For Asia’s billionaires, real estate and industrial conglomerates have been the main wealth generators ahead of banking and finance, leading the region’s wealthy to hold only 16 percent of their net worth in “liquid” assets such as cash.

North America remains home to the largest number of ultra-rich with 571 billionaires, up 11 percent from the previous year. Nevertheless, China increased its billionaire population by 21 percent to 190, the biggest such number in Asia, with a combined wealth of US$440 billion, contrasting to its per capita GDP of below $7,000.

Sixth-ranked India slipped slightly to 100 billionaires, down from 103 the previous year, with their wealth also dropping, followed by Hong Kong in eighth place with 82 (up seven, with their wealth soaring by 53 percent). Japan, the world’s third-biggest economy, ranked 16th with 33 billionaires, unchanged from the previous year, but their wealth increased by nearly 20 percent.

Elsewhere in the Asia-Pacific, Australia slipped two places to 18th with 32 billionaires, as the fading of the resources boom curbed wealth creation. Singapore followed in 19th place with 32 billionaires, ahead of 20th-ranked Taiwan (29 billionaires), while other Asian nations in the top 30 comprised South Korea (23rd), Indonesia (26th) and Thailand (29th).

“While the number of China’s billionaires grew twice as fast as that of the United States’, the latter still has three times more billionaires than the former. There is still large potential for catch up growth in China’s economy, but the country’s equities market’s performance this year was disappointing,” the report said.

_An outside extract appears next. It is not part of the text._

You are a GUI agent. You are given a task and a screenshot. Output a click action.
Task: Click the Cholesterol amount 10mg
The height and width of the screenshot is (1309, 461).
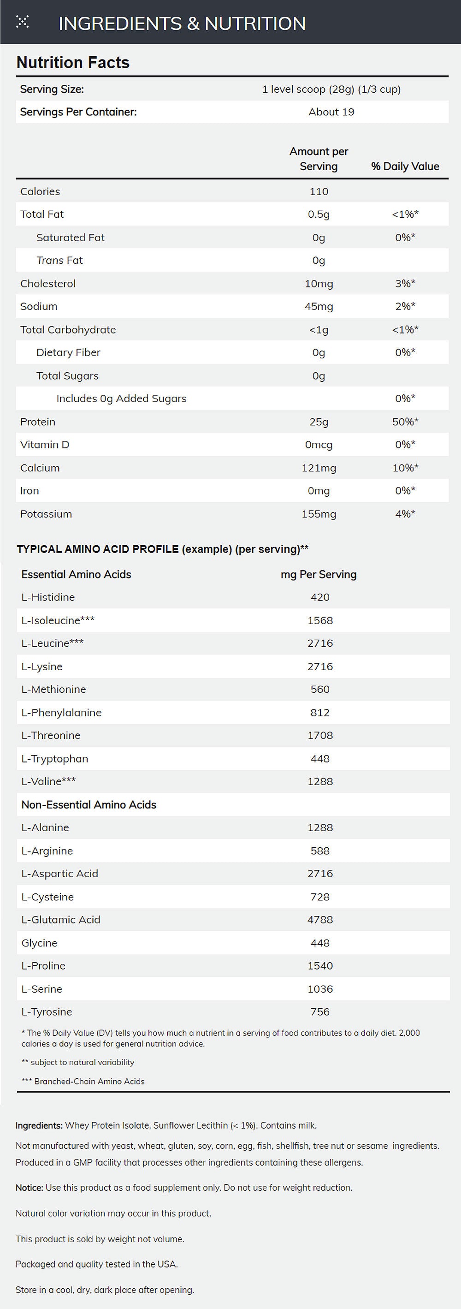318,284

“The [benchmark U.S.] S&P500 grew by 21.4%, while the Shanghai Composite Index increased by just 2.7%. At current growth rates, China will only overtake the United States as the country with the most billionaires in 2027.”

Hong Kong, Singapore Key Addresses

Billionaires remain a rare breed, with just one for every 3 million people on the planet. Yet for billionaire hunters in Asia, Hong Kong has the highest number per capita with 11.2 per million people, ahead of Singapore at 5.8. The richest address on the planet though is the European principality and reported tax haven of Liechtenstein, home to five billionaires among its population of just 37,000.

According to the report, 78 percent of Hong Kong’s and 66 percent of Singapore’s billionaires were born elsewhere, reflecting in part “preferential tax regulations offered in certain countries…[and] the global nature of the billionaire lifestyle,” with such super-rich “no longer content to remain in their hometowns.”

“One of the effects of such a global lifestyle is the decreased relevance of national borders and the increased significance of cities, which can often present specific benefits for an industry or offer higher standards of living,” the report said.

Among the region’s billionaire-heavy cities, Hong Kong ranked top ahead of Beijing (37) and Singapore (32), followed by Mumbai with 28 and Tokyo with 26. According to the authors, two-thirds of Asia’s billionaire wealth is concentrated in the top 10 cities, indicating the barriers that exist outside the main hubs.

“As markets become increasingly developed, the concentration of billionaire population and wealth in these hubs is likely to decrease,” it said, noting the diversity within Asia’s economies and the growing population of non-Asian billionaires in the region.

For those seeking to join this exclusive club, the top five primary industries were finance, banking and investment (19 percent), industrial conglomerates (12 percent), real estate (7 percent), non-profit and social organizations (5 percent) and textiles, apparel and luxury goods (4.9 percent). And while it helps to have been born into a wealthy family, the report said the proportion that fully inherited their wealth dropped below 20 percent, with nearly half having founded or co-founded a business themselves.

The good news: most billionaires do not reach the $1 billion threshold until their late 40s, with 93 percent of the world’s billionaires older than 45 years. By 2020, Wealth-X expects the global billionaire population to have exceeded 3,800, with more Asian technology entrepreneurs set to join them.